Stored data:
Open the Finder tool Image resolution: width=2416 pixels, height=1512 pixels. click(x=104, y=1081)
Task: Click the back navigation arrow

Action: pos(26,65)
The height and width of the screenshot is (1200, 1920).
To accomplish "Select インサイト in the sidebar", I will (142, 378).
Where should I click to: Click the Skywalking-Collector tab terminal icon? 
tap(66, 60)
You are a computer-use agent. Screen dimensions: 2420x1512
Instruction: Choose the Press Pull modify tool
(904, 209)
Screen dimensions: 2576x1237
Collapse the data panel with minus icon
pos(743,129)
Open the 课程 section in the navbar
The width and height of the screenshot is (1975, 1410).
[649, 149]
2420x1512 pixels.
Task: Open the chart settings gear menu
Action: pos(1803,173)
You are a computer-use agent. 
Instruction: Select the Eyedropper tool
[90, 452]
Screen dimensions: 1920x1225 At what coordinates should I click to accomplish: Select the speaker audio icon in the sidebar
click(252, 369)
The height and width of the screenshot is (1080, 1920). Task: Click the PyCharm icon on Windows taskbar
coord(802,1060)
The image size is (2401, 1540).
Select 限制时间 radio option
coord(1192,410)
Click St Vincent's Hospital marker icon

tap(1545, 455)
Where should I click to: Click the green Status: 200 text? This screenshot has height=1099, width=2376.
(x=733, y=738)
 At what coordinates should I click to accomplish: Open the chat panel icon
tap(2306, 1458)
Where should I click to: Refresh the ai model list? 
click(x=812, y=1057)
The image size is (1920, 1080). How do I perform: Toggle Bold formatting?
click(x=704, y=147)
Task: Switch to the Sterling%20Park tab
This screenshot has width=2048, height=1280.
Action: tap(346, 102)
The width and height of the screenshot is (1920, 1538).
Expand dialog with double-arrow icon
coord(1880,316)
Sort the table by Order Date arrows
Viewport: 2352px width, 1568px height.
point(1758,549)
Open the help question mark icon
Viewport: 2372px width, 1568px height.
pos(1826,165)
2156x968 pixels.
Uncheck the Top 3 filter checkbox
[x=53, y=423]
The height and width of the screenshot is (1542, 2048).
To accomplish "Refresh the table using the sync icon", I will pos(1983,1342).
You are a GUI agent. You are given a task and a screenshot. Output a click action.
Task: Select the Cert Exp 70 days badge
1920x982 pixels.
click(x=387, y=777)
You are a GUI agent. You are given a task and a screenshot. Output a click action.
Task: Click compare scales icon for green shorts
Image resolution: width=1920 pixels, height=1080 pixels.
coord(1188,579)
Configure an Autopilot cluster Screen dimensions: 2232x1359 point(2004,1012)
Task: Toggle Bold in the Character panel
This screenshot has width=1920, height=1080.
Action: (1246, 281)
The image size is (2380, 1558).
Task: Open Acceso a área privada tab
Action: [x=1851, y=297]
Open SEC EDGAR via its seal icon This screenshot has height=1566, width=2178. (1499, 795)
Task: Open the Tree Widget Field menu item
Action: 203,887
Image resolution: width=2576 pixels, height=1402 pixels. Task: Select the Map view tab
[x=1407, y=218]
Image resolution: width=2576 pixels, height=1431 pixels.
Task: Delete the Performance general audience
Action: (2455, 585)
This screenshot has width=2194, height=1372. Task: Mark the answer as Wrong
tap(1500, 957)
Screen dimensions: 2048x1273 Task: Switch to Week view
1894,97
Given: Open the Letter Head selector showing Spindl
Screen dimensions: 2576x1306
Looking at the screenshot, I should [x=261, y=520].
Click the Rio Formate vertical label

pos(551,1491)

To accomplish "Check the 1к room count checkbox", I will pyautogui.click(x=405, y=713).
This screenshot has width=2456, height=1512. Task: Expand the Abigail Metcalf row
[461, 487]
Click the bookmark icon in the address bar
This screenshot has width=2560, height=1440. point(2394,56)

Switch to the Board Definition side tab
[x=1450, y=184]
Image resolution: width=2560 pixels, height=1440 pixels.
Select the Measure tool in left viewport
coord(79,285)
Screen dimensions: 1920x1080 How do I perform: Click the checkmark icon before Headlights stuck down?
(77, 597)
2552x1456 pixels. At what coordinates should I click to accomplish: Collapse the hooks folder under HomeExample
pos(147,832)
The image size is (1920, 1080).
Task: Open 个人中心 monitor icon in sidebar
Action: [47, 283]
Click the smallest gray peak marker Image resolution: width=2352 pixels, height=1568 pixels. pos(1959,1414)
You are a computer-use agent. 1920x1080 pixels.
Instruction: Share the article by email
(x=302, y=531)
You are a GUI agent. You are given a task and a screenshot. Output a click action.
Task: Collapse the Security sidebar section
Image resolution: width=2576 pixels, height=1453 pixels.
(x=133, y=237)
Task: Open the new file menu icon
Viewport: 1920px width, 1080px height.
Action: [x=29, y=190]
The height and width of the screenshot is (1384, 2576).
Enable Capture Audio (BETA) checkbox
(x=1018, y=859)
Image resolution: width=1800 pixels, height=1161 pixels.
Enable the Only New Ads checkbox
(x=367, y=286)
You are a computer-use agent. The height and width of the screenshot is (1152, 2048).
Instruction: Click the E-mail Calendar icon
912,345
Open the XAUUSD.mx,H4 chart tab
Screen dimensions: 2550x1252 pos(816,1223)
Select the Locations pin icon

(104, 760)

Assigned task: Look for the string "agent" in the records, and copy every line where it is found.

Task response:
You are a computer-use agent. Screen dimensions: 2420x1512
You are a computer-use agent. 
You are a GUI agent. You are given a task and a screenshot. Output a click action.
You are a GUI agent. You are given a task and a screenshot. Output a click action.
You are a computer-use agent. 1920x1080 pixels.
You are a GUI agent. You are given a task and a screenshot. Output a click action.
You are a computer-use agent. The height and width of the screenshot is (1152, 2048).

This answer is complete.